The point here is that whatever restrictions the former ruling party imposed on the ordinary Zimbabwean, denying citizens their basic human, economic and social rights- were rightly replicated on them by the international community.
The roughshod manner in which Zanu PF has been governing the country for the past decade or so has seen the state enacting laws that are an insult to human dignity and are in direct contravention of international laws such as the Universal Declaration of Human Rights (UDHR), the African Charter on the Rights of the African Child, and the International Covenant on Economic, Social and Cultural rights.
The colonial anachronism that is the Law and order (Maintenance) Act, re-packaged as the Public order and Security Act, is used to restrict the freedoms of association and movement. Countless activists and opposition politicians were incarcerated using this law.
Also, the draconian Access to Information and Protection of Privacy Act was enacted to stifle dissenting views, disseminate propaganda and monopolise the airwaves while denying Zimbabweans the freedom of expression.
An unemployment rate of 85% made a joke of the right to livelihood while shops full of empty shelves mocked the citizens’ right to food.
In addition, while ministers and the head of state relaxed in their mansions paid for by the taxpayer, “Operation Murambatsvina” put paid to any hope of the right to shelter for at least 2, 4 million people.
On the economic front, the lack of fiscal discipline, bad monetary policies, corruption and inept management of public funds by the Zanu PF government virtually killed Zimbabwe’s economy; relegating the nation from being the breadbasket of the region to being the epitome of hunger that it was and also leading to the closure of banks, industries and companies.
After leading the country into the Democratic Republic of Congo war that sucked $3 million daily from national coffers thus depriving thousands of their sons, brothers and fathers, the Zanu PF government went on to distribute gratuities to war veterans using non-existent funds.
To add insult to injury, the government took the noble idea of land resettlement, bastardised it and poorly executed it as the disastrous “fast track” re-distribution programme, forgetting the citizen’s right to property.

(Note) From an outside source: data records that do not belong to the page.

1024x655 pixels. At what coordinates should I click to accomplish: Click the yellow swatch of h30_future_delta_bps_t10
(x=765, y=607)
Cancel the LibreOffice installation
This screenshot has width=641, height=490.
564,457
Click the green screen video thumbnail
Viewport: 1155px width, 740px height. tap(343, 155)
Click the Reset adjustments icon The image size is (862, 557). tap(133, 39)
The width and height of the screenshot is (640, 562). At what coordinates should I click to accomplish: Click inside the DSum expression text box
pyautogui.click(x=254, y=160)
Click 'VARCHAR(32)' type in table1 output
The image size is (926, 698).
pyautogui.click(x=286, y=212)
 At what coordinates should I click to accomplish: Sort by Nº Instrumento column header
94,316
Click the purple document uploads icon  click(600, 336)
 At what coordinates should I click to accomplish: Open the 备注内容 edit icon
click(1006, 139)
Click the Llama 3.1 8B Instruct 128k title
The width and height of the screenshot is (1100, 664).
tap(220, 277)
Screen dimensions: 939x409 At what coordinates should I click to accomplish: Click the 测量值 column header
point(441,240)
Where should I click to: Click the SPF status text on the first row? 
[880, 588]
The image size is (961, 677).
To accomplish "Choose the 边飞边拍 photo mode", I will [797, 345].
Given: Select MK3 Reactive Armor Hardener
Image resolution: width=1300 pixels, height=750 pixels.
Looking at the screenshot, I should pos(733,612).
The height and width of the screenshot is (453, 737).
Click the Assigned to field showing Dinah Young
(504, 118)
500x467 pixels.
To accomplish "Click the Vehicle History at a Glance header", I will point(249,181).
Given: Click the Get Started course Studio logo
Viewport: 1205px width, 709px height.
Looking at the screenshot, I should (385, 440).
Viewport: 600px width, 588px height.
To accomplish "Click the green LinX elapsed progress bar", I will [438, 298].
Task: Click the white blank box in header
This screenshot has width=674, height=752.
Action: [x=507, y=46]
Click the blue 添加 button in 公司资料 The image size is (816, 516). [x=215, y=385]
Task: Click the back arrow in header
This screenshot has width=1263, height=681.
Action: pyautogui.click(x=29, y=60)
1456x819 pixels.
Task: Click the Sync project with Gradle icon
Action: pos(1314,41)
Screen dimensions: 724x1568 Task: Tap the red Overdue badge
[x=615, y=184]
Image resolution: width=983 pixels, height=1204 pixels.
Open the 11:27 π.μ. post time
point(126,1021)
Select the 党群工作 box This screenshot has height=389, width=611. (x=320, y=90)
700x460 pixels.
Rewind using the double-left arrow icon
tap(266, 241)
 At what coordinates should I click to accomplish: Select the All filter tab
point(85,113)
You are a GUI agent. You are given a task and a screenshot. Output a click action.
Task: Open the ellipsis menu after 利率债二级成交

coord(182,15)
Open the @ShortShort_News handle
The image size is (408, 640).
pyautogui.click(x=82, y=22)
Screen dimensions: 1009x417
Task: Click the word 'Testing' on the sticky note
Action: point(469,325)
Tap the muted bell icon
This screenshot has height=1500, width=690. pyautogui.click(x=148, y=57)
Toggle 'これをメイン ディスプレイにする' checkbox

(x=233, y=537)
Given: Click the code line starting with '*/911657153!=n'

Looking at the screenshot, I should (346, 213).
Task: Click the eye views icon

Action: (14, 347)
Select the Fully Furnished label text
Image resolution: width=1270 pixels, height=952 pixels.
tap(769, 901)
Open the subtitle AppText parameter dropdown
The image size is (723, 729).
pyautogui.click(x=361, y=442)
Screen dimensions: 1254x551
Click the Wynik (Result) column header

The result was a nation that could hardly feed itself and resettled peasants with hardly a hoe to farm the land with.
As if not to be outdone by the Agriculture minister, Reserve Bank Governor Gideon Gono started playing games with our money — removing zeros as he liked and printing new notes when he wished, thereby allowing inflation to skyrocket faster than a New Year’s day cracker.
Some ministers helped themselves to parastatals while others chose to use their positions to their advantage in awarding tenders. Little or no legal recourse was made to prosecute the erring politicians.
It was as if the law was made for petty plebeians and not for the petit bourgeoisie regardless of the stipulation in the UDHR Article 7 & 9 to the effect that all are equal before the law.
These developments make it even more presumptuous and hollow for Zanu PF to call for the removal of “illegal sanctions”. It is the classic case of the pot demanding that the fire stops burning it when the pot is still boiling the water. The pot being Zanu PF while the water is the people. It is a superfluous attempt by the ruling elites to involve ordinary Zimbabweans in their personal problems.
Most Zimbabweans actually await the lifting of sanctions against them by the ruling elite; sanctions that have resulted in most people opting for menial and degrading jobs in foreign lands as their country failed to provide for them.
Still others spend time as vagabonds in neighbouring countries where they are constant victims of “Zimbophobia” because they are running away from persecution by the state and the internal persecution of civic society activists.
All these are sanctions against Zimbabweans which the ruling elite should first deal with before agitating for the removal of restrictive measures against them by Europe and the US.